Bindi Irwin has shared another deeply personal, honest look at her experience with endometriosis, and it’s sparked an important conversation about a condition many women quietly live with.
Endometriosis affects a huge number of women, yet it is still brushed off far too often. Bindi’s story puts a spotlight on what it can really look like behind the scenes, especially when you spend years trying to be heard.
In a recent post, the beloved conservationist, mum and Aussie icon revealed that in the past three years she has had more than 50 endometriosis lesions removed. She also underwent surgery for a painful chocolate cyst, along with an appendectomy and hernia repair. It’s a confronting reminder of how serious this condition can be.

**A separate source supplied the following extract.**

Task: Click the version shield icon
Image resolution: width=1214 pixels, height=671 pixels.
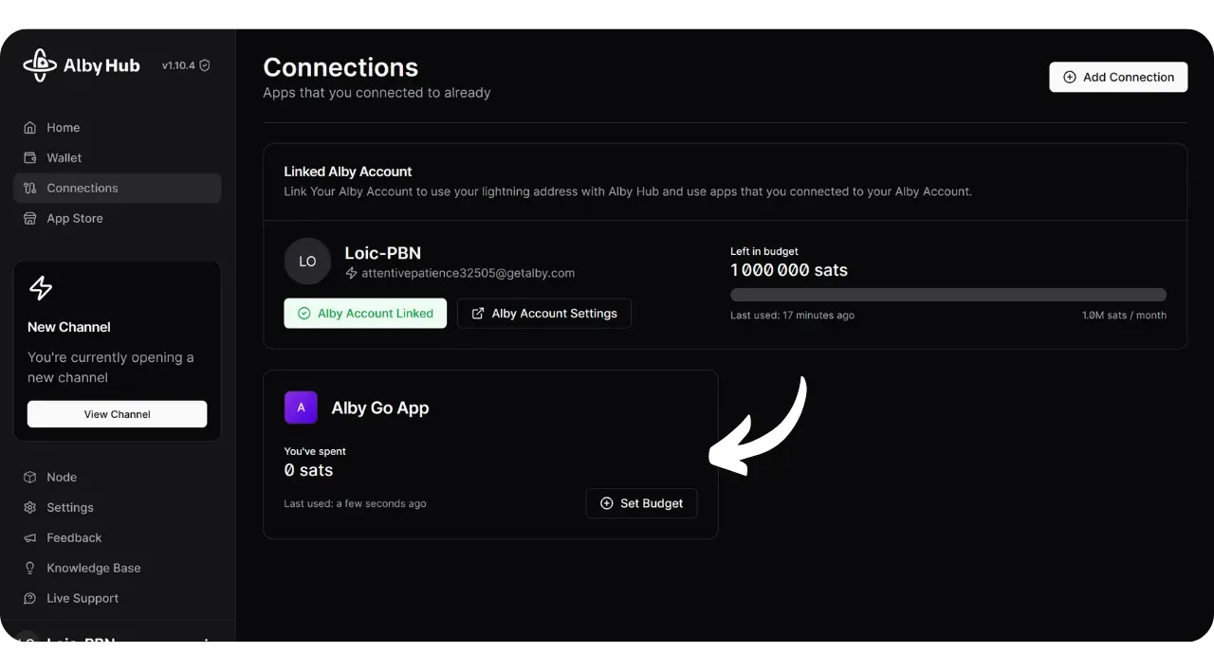Action: point(205,65)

Ten Years of Being Dismissed
One of the hardest parts of Bindi’s story is how long it took to get a diagnosis.
Ten years of dealing with pain and not knowing why.
Ten years of being told it was just part of being a woman.

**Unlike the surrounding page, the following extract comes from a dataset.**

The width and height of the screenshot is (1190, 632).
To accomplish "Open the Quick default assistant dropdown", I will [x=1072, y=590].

She spoke about feeling insecure and worn down as a teenager, struggling with symptoms she couldn’t explain. When concerns are dismissed like that, it chips away at your confidence. You start questioning your own body.
This is something many women relate to. Being told that pain is just “part of being a woman” does real damage. It makes you second guess yourself. It makes you stay quiet longer than you should. It makes you wonder if you’re overreacting.
When pain stops you living your life, it’s never something you should have to just put up with.
What Endometriosis Actually Does to the Body
Endometriosis is not just bad period pain. It’s a chronic condition where tissue similar to the lining of the uterus starts growing outside of it.
That tissue, known as lesions, can end up in places it has absolutely no business being, including:
- The ovaries
- Fallopian tubes
- The bladder
- The bowel
- The pelvic lining
These growths are called lesions, and they’re where most of the pain and damage comes from.
Lesions don’t just sit there quietly. They respond to hormones, especially oestrogen, which means they grow, thicken and break down during your cycle, just like uterine lining does.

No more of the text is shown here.